Now that their Curiosity rover has reached its ultimate science destination, NASA researchers believe they can explain Mount Sharp's existence.
According to BBC News, the rover recently beamed back substantial evidence that the mountain was once surrounded by several large aboveground lakes. Standing about three miles high and situated in the middle of the Gale Crater, Mount Sharp likely became so prominent when the lakes dried out and strong winds cleared the surrounding area.
But the discovery suggests Mars once had a wet and warm atmosphere and quite possibly an ocean somewhere on the surface. The scientists observing Curiosity also said the Red Planet likely experienced different kinds of weather events like rain and snow to get such
a climate.
"If our hypothesis for Mount Sharp holds up, it challenges the notion that warm and wet conditions were transient, local, or only underground on Mars," Ashwin Vasavada, Curiosity deputy project scientist at NASA's Jet Propulsion Laboratory, said in a press release. "A more radical explanation is that Mars' ancient, thicker atmosphere raised temperatures above freezing globally, but so far we don't know how the atmosphere did that."

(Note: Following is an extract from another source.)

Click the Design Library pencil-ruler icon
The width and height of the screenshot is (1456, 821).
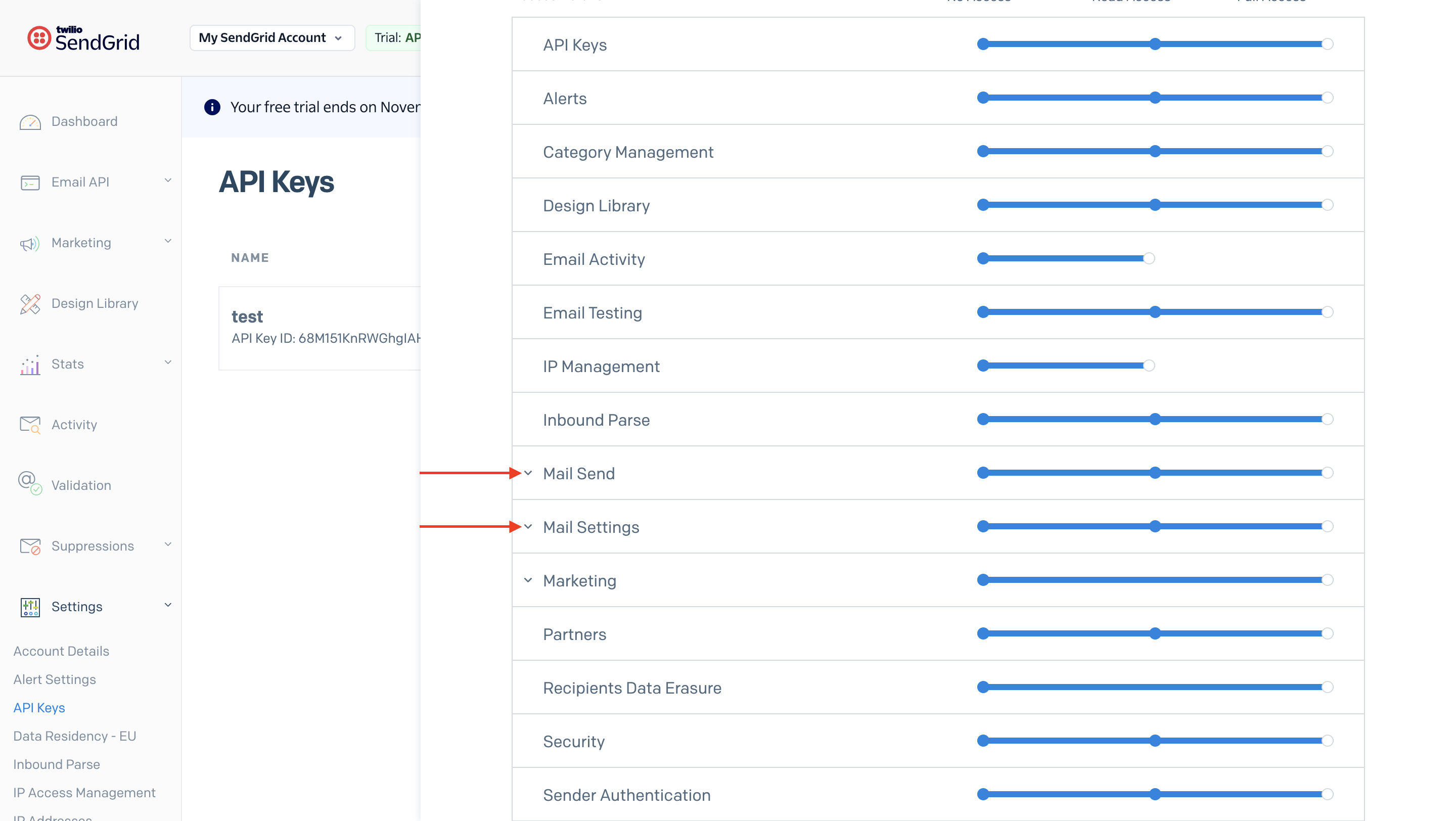(30, 303)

Whereas past discoveries from Curiosity had hinted at water, and therefore the past possibility of microbial life on Mars, this one makes it plain and simple. However, mission managers acknowledged that there is more work to be done.
"We are making headway in solving the mystery of Mount Sharp," John Grotzinger, a Curiosity project scientist, said in the release. "Where there's now a mountain, there may have once been a series of lakes.
"The great thing about a lake that occurs repeatedly, over and over, is that each time it comes back it is another experiment to tell you how the environment works," he said. "As Curiosity climbs higher on Mount Sharp, we will have a series of experiments to show patterns in how the atmosphere and the water and the sediments interact. We may see how the chemistry changed in the lakes over time. This is a hypothesis supported by what we have observed so far, providing a framework for testing in the coming year."